(Beginning of Supplied data)
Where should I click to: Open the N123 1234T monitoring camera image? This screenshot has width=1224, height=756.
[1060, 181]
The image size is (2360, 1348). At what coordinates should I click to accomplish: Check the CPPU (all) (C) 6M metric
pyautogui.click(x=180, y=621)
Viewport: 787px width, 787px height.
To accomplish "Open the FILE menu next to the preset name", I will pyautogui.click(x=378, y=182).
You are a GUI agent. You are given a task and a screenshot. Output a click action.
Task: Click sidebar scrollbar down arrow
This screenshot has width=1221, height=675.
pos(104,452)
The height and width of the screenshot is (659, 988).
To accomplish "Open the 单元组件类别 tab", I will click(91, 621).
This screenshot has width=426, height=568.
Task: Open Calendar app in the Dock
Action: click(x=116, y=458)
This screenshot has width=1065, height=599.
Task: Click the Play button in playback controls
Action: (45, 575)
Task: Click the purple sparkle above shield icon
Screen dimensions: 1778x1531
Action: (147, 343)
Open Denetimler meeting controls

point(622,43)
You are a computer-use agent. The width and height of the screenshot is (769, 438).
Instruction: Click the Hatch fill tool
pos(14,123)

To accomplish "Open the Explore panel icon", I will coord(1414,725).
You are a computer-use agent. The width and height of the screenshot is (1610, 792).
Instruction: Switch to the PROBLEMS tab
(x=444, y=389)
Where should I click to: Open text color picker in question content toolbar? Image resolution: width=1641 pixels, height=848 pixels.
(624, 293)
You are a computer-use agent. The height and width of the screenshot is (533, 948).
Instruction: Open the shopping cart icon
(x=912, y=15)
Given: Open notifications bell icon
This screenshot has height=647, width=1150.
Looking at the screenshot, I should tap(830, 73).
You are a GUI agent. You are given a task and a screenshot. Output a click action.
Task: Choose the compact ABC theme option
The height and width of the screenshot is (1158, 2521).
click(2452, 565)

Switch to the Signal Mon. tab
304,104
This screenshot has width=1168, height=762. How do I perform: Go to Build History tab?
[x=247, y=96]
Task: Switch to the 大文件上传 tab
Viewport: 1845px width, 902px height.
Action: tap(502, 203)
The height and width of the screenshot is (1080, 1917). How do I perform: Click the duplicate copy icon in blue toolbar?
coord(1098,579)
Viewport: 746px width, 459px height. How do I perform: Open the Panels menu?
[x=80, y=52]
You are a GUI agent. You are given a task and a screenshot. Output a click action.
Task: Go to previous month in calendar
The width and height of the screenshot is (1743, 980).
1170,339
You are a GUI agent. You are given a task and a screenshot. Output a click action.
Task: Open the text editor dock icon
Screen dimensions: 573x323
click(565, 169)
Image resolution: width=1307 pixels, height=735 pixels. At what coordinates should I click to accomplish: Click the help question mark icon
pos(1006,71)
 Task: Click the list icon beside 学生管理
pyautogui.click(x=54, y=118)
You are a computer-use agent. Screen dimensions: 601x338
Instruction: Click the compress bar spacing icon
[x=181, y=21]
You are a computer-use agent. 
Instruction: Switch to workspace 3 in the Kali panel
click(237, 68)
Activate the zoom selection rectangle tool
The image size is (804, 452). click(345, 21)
(End of Supplied data)
- **Brief**: Each record needs to be duplicated exactly.

- **Exercise answer**:
Where should I click to: Open the N123 1234T monitoring camera image? This screenshot has width=1224, height=756.
[1060, 181]
The image size is (2360, 1348). At what coordinates should I click to accomplish: Check the CPPU (all) (C) 6M metric
pyautogui.click(x=180, y=621)
Viewport: 787px width, 787px height.
To accomplish "Open the FILE menu next to the preset name", I will pyautogui.click(x=378, y=182).
You are a GUI agent. You are given a task and a screenshot. Output a click action.
Task: Click sidebar scrollbar down arrow
This screenshot has width=1221, height=675.
pos(104,452)
The height and width of the screenshot is (659, 988).
To accomplish "Open the 单元组件类别 tab", I will click(91, 621).
This screenshot has width=426, height=568.
Task: Open Calendar app in the Dock
Action: click(x=116, y=458)
This screenshot has width=1065, height=599.
Task: Click the Play button in playback controls
Action: (45, 575)
Task: Click the purple sparkle above shield icon
Screen dimensions: 1778x1531
Action: (147, 343)
Open Denetimler meeting controls

point(622,43)
You are a computer-use agent. The width and height of the screenshot is (769, 438).
Instruction: Click the Hatch fill tool
pos(14,123)

To accomplish "Open the Explore panel icon", I will coord(1414,725).
You are a computer-use agent. The width and height of the screenshot is (1610, 792).
Instruction: Switch to the PROBLEMS tab
(x=444, y=389)
Where should I click to: Open text color picker in question content toolbar? Image resolution: width=1641 pixels, height=848 pixels.
(624, 293)
You are a computer-use agent. The height and width of the screenshot is (533, 948).
Instruction: Open the shopping cart icon
(x=912, y=15)
Given: Open notifications bell icon
This screenshot has height=647, width=1150.
Looking at the screenshot, I should tap(830, 73).
You are a GUI agent. You are given a task and a screenshot. Output a click action.
Task: Choose the compact ABC theme option
The height and width of the screenshot is (1158, 2521).
click(2452, 565)

Switch to the Signal Mon. tab
304,104
This screenshot has width=1168, height=762. How do I perform: Go to Build History tab?
[x=247, y=96]
Task: Switch to the 大文件上传 tab
Viewport: 1845px width, 902px height.
Action: tap(502, 203)
The height and width of the screenshot is (1080, 1917). How do I perform: Click the duplicate copy icon in blue toolbar?
coord(1098,579)
Viewport: 746px width, 459px height. How do I perform: Open the Panels menu?
[x=80, y=52]
You are a GUI agent. You are given a task and a screenshot. Output a click action.
Task: Go to previous month in calendar
The width and height of the screenshot is (1743, 980).
1170,339
You are a GUI agent. You are given a task and a screenshot. Output a click action.
Task: Open the text editor dock icon
Screen dimensions: 573x323
click(565, 169)
Image resolution: width=1307 pixels, height=735 pixels. At what coordinates should I click to accomplish: Click the help question mark icon
pos(1006,71)
 Task: Click the list icon beside 学生管理
pyautogui.click(x=54, y=118)
You are a computer-use agent. Screen dimensions: 601x338
Instruction: Click the compress bar spacing icon
[x=181, y=21]
You are a computer-use agent. 
Instruction: Switch to workspace 3 in the Kali panel
click(237, 68)
Activate the zoom selection rectangle tool
The image size is (804, 452). click(345, 21)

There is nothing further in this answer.